Enjeux communs. Les deux affaires illustrent la difficulté pour les entreprises de contrôler les usages finaux de leurs technologies ou services, surtout lorsqu’ils sont intégrés dans des chaînes d’activités soumises à des régimes juridiques différents – notamment ceux relevant du droit américain. Nous présenterons donc l’une (1) et l’autre (2) en envisageant leurs incidences possibles dans la perspective du devoir de vigilance.
Le plan de vigilance. Capgemini est une société française qui relève du champ d’application du devoir de vigilance tel qu’établi par la loi française relative au devoir de vigilance des sociétés mères et des entreprises donneuses d’ordre. Elle doit donc « établir et mettre en œuvre de manière effective un plan de vigilance » destiné à « identifier les risques et à prévenir les atteintes graves envers les droits humains et les libertés fondamentales, la santé et la sécurité des personnes ainsi que l’environnement, résultant des activités de la société et de celles des sociétés qu’elle contrôle au sens du II de l’article L. 233-16 [du Code de commerce], directement ou indirectement, ainsi que des activités des sous-traitants ou fournisseurs avec lesquels est entretenue une relation commerciale établie, lorsque ces activités sont rattachées à cette relation »5. Pour mémoire, le plan de vigilance doit inclure une cartographie des risques, des procédures d’évaluation régulière de la situation des filiales et sous-traitants, des actions adaptées de prévention et d’atténuation, ainsi qu’un mécanisme d’alerte et de suivi.

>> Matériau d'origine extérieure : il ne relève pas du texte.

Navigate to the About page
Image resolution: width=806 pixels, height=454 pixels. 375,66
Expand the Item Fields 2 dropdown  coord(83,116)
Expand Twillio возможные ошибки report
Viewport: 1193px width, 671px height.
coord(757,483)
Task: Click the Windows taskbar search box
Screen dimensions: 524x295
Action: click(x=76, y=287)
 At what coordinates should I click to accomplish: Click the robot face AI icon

L’affaire. Appliquée à l’affaire Capgemini, cette disposition conduit à s’interroger sur l’étendue de l’obligation de vigilance de la société mère à l’égard des activités exercées par une filiale implantée dans un autre ordre juridique, en particulier lorsque ses activités sont réalisées dans le cadre de contrats publics soumis à des règles spécifiques de confidentialité. En effet, la filiale américaine Capgemini Government Solutions (CGS) avait signé un contrat avec l’ICE portant sur la fourniture de services de skip tracing, c’est-à-dire des techniques permettant d’identifier et de localiser des personnes dont l’adresse ou la situation n’est pas connue, au moyen de bases de données et d’outils d’analyse6. Dans le cadre des activités de l’ICE, ces services avaient pour finalité de localiser des migrants en situation irrégulière afin de faciliter les opérations d’arrestation et d’expulsion menées par l’agence fédérale. La controverse s’est développée dans un contexte politique particulièrement sensible et la révélation de ces informations a suscité une réaction importante en France, tant au niveau politique que syndical7. Le 30 janvier 2026, le directeur général de Capgemini a déclaré publiquement que la direction du groupe n’aurait pris connaissance du contrat qu’à travers sa divulgation dans les médias. La direction de l’entreprise a alors annoncé la cession de l’intégralité de sa filiale Capgemini Government Solutions, motif pris que les règles juridiques applicables aux contrats gouvernementaux américains comportant des informations classifiées limitaient la capacité de la société mère à exercer un contrôle effectif sur certaines activités de cette filiale. Cette affaire met en lumière une difficulté structurelle de gouvernance pour les groupes internationaux intervenant dans des programmes gouvernementaux sensibles, lorsque les exigences de confidentialité imposées par l’État contractant restreignent la supervision exercée par la maison mère.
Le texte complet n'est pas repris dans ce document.